Your task:
If pictures appear in the lines below, skip them and copy exactly the lines from the one containing "Task: Click heart icon under DOR - PINK" through the one containing "Given: Open the dashboard filter icon", and nothing else.

Stored records:
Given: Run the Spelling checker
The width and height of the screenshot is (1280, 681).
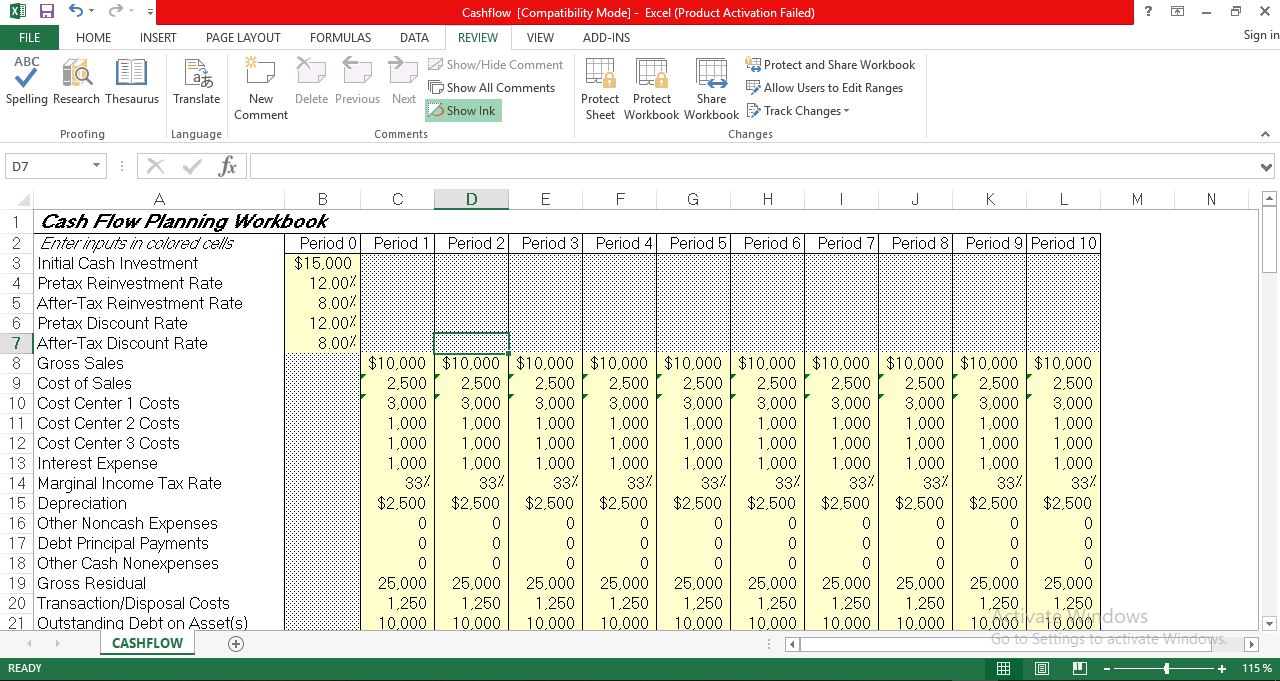Looking at the screenshot, I should [x=26, y=85].
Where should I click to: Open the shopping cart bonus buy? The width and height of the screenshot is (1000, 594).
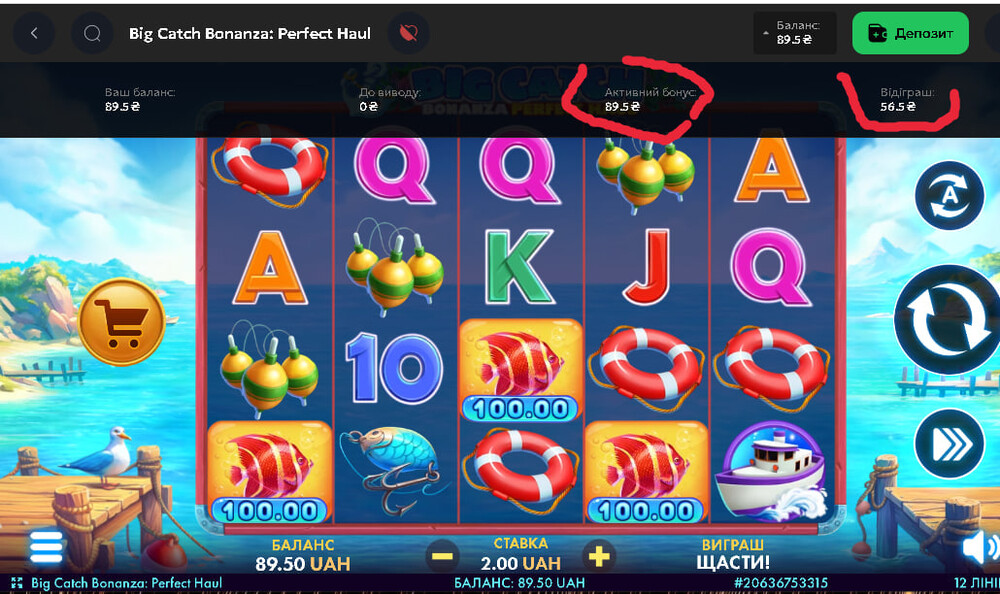[122, 322]
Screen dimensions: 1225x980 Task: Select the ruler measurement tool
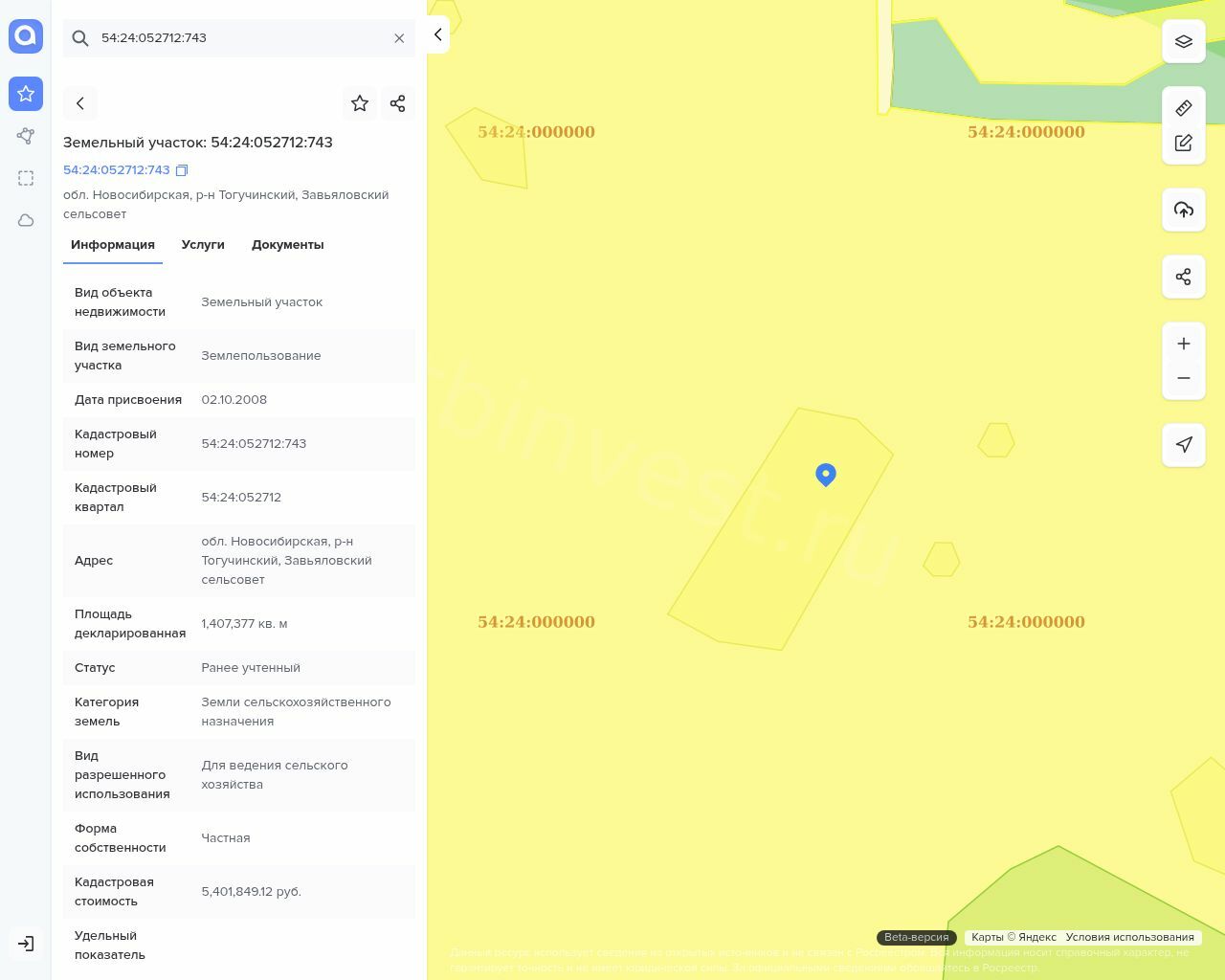tap(1184, 108)
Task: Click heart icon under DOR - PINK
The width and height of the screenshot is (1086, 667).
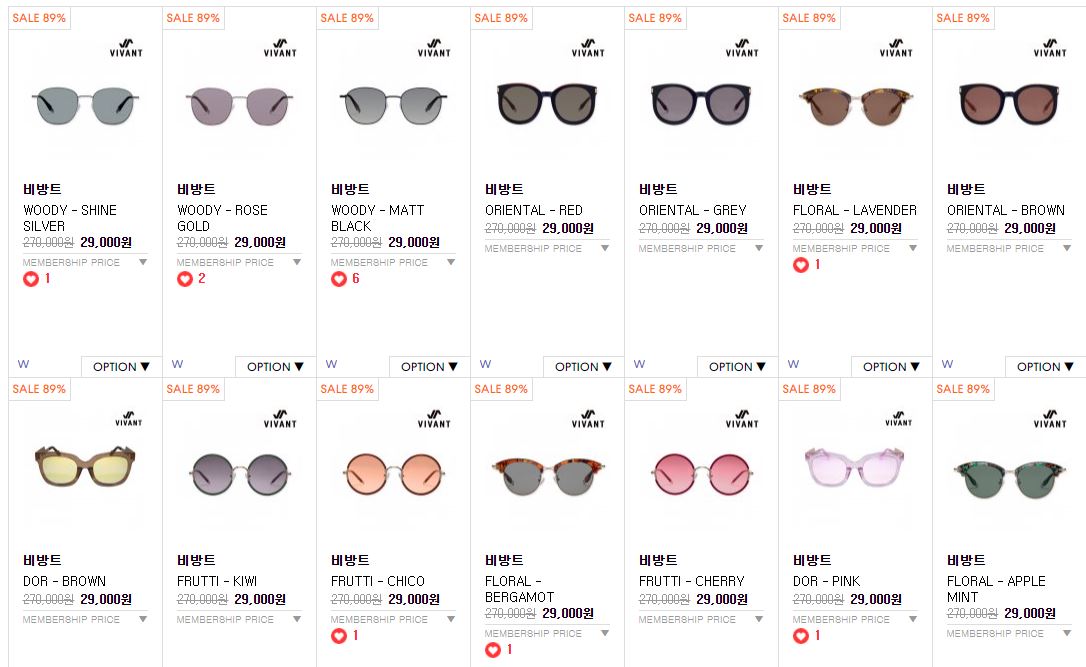Action: coord(801,636)
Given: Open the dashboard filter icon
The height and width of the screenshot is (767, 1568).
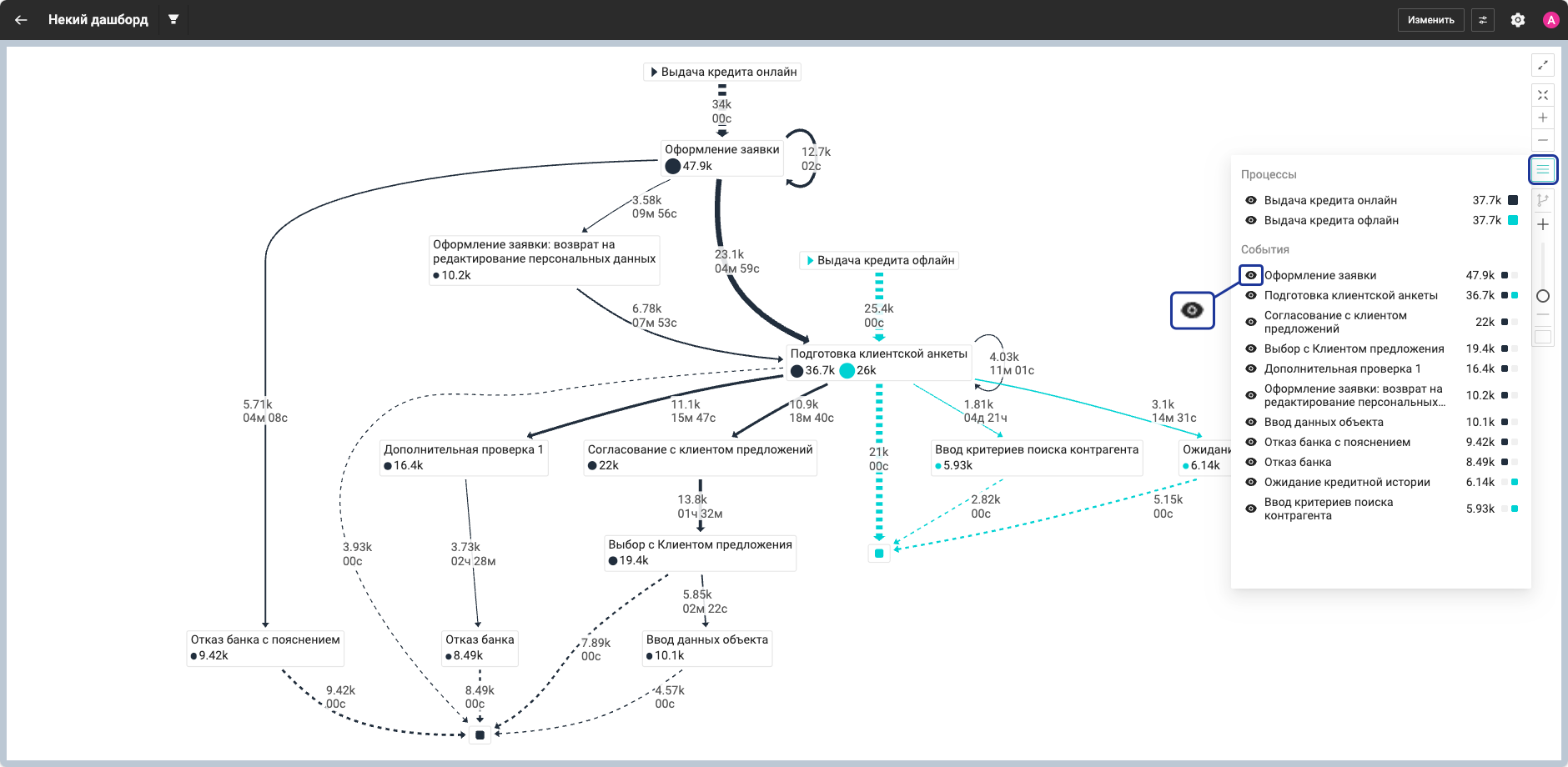Looking at the screenshot, I should pos(173,19).
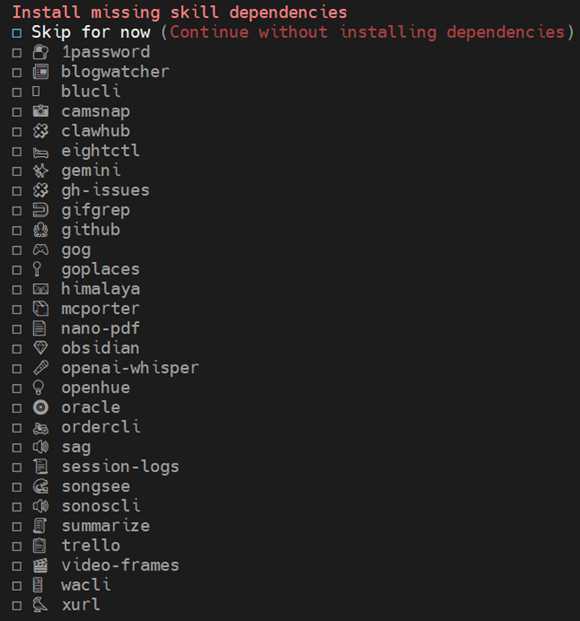The width and height of the screenshot is (580, 621).
Task: Click the light bulb icon next to openhue
Action: coord(38,388)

Solution to this problem:
Task: Click heart icon under DOR - PINK
The width and height of the screenshot is (1086, 667).
Action: coord(801,636)
Given: Open the dashboard filter icon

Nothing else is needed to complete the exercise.